The sugar industry is facing pressure to clean up its supply chains and improve oversight after revelations that women in India, the world’s second-largest sugar producer, work in debt bondage and are coerced into getting hysterectomies.

In the wake of the report, a group of labor leaders in India went on a three-day hunger strike recently to demand better working conditions. One of the companies that buys sugar in Maharashtra, Coca-Cola, quietly met with Indian government leaders and sugar suppliers last month to discuss responsible harvesting. And Bonsucro, a sugar industry body that sets standards, said that it would create a human rights task force.

The investigation into the sugar industry, by The New York Times and The Fuller Project, revealed a range of labor abuses, including that female sugar cane cutters in the western India state of Maharashtra were pushed into illegal child marriages so that they could work alongside their husbands. Locked into debt to their employers, the women are forced to return to the fields season after season, the report found.

Women also described facing pressure to undergo hysterectomies for routine ailments like painful periods, adding that they usually had to borrow from their employers to pay for the surgery.

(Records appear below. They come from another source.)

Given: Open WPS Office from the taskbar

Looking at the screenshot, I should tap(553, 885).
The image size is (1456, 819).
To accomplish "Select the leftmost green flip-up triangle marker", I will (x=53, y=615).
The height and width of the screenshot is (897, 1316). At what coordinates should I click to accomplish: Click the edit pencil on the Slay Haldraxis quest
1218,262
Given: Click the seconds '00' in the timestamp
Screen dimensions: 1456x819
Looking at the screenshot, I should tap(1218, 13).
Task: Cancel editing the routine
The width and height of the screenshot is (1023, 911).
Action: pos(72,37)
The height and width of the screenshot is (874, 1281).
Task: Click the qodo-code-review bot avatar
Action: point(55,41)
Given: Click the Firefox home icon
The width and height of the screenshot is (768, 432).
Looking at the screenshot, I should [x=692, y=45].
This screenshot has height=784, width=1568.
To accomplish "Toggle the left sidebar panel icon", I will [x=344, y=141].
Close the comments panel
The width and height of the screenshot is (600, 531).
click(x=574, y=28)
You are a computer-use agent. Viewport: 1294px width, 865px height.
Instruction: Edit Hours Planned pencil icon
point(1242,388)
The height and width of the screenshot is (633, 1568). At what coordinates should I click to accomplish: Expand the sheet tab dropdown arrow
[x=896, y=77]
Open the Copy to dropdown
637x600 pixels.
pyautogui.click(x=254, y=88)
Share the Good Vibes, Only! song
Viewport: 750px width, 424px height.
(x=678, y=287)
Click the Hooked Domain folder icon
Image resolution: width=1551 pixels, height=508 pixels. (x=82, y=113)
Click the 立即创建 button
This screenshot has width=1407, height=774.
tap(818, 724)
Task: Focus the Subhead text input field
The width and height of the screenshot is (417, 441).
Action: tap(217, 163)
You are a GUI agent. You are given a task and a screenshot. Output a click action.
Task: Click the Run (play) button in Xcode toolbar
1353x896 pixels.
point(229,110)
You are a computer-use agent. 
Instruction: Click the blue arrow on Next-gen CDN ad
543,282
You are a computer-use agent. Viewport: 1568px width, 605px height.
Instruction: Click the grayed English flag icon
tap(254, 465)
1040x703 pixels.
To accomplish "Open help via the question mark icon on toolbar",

That often ended the women’s periods and kept them in the fields, but such procedures can also have consequences including early menopause.

Sugar producers and buyers have known about this abusive system for years, the investigation revealed. But multinational companies have done little in response. One mill that profited off abuses even received a seal of approval from Bonsucro. (Major brands like Coke, PepsiCo, Unilever and General Mills have used Bonsucro endorsements to bolster the images of their supply chains.)